**WHAT YOU NEED TO DO:**
A - Repeat word for word the stretch of the Rockets passage from "How funny the" through "inspiring, playoff-worthy basketball.".
B - Resume the piece on the Houston Rockets' 2011-12 season, continuing on from its final sentence.
***** SELECTION
How funny the NBA can be. When the 2011-12 season began, Rockets’ fans were salivating for a famous superstar to call their own; grab their hand and lead them through this nonsensical season. Two months later, after Houston’s core roster was left unchanged from a team that failed to make the playoffs last season, those same fans find themselves applauding a complimentary group of cast-offs and fringe talent who’ve come together to play inspiring, playoff-worthy basketball.
In our current unprecedented time, a few familiar terms from the NBA’s lexicon have been altered. What exactly is a “contender” right now? Is it a team with Kevin Durant, LeBron James, Dwyane Wade, Kobe Bryant, Dirk Nowitzki, Chris Paul, or Derrick Rose? Or is it simply anyone that makes the postseason? According to John Hollinger’s most recent Power Rankings, the Rockets have played the 11th most difficult schedule in the league. Despite that, if the regular season ended today they would face the defending champion Dallas Mavericks in the first round of the playoffs.
**********
***** COLLECTED DATA
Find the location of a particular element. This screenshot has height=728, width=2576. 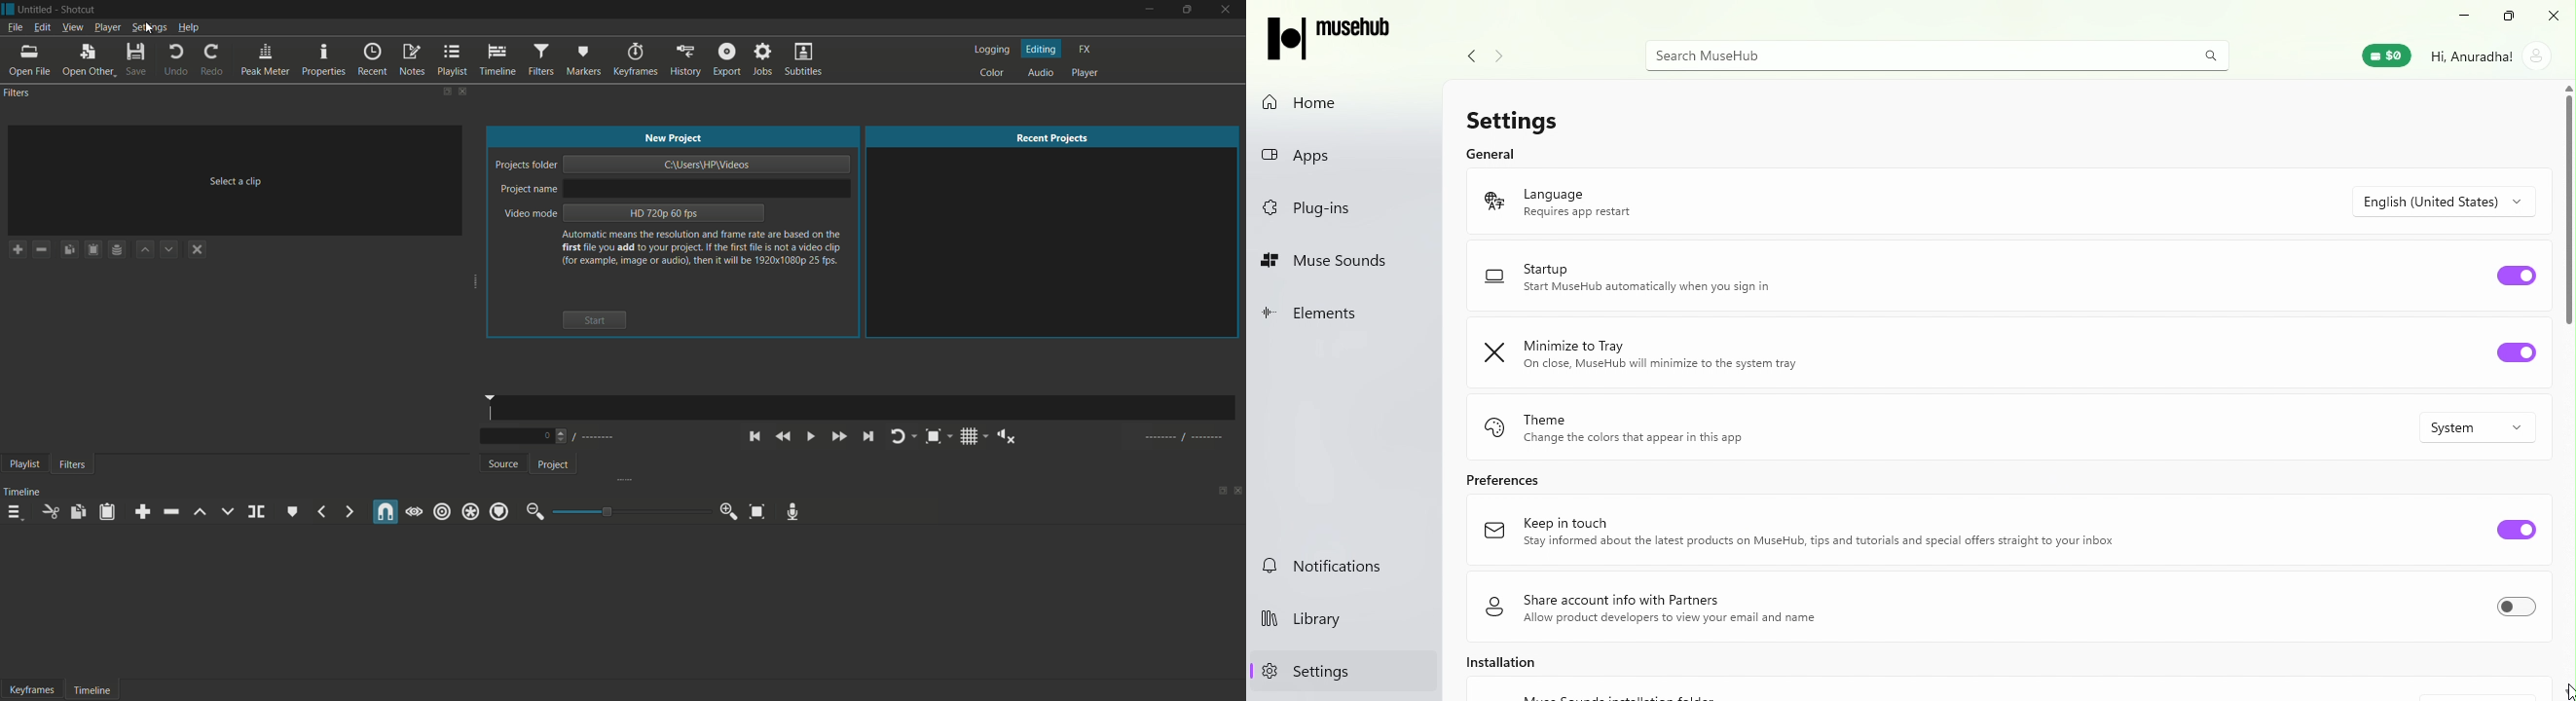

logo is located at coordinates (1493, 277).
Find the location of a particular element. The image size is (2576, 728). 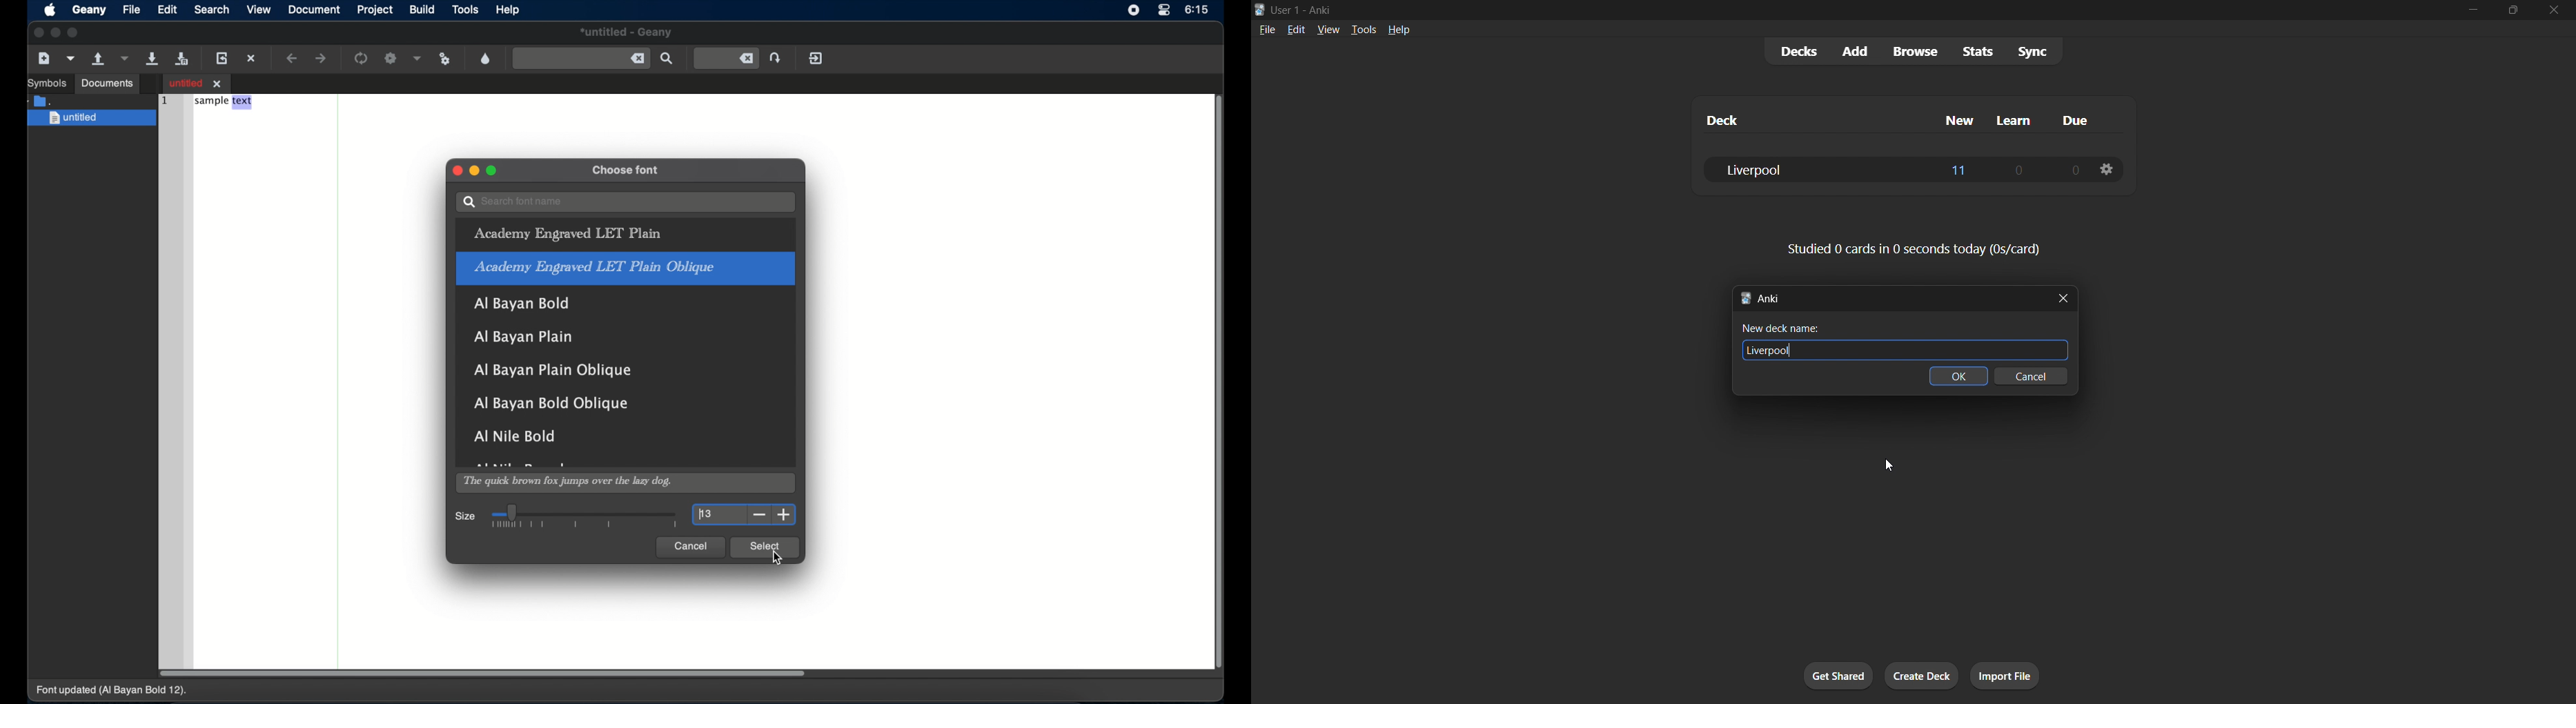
**********
**ANSWERS FOR THE TASKS:**
A -
How funny the NBA can be. When the 2011-12 season began, Rockets’ fans were salivating for a famous superstar to call their own; grab their hand and lead them through this nonsensical season. Two months later, after Houston’s core roster was left unchanged from a team that failed to make the playoffs last season, those same fans find themselves applauding a complimentary group of cast-offs and fringe talent who’ve come together to play inspiring, playoff-worthy basketball.

B -
Houston’s expectations have increased with their unanticipated play, but to what point? Are they capable of winning a series? Two? A championship?
Here’s a deeper look at how the Rockets have sustained their success, and whether or not they’ll be able to keep it up the rest of this season. (Also, a reflective look back to dole out a few mid-season awards.)
Compared to last year’s dreadful defensive play, things have drastically improved in their ability to force turnovers. According to Basketball-Prospectus’ Bradford Doolittle, the Rockets were last in forced turnover percentage a year ago, but are above average right now.
The one elite thing Houston has done on the defensive end this season is guard the three-point line (third best in the league). In the last two seasons only four teams who’ve finished in the top half of the league in defensive three-point percentage have not made the playoffs, and while nothing’s guaranteed by success in a marginal statistic, it’d be surprising to see the Rockets fall out of the race.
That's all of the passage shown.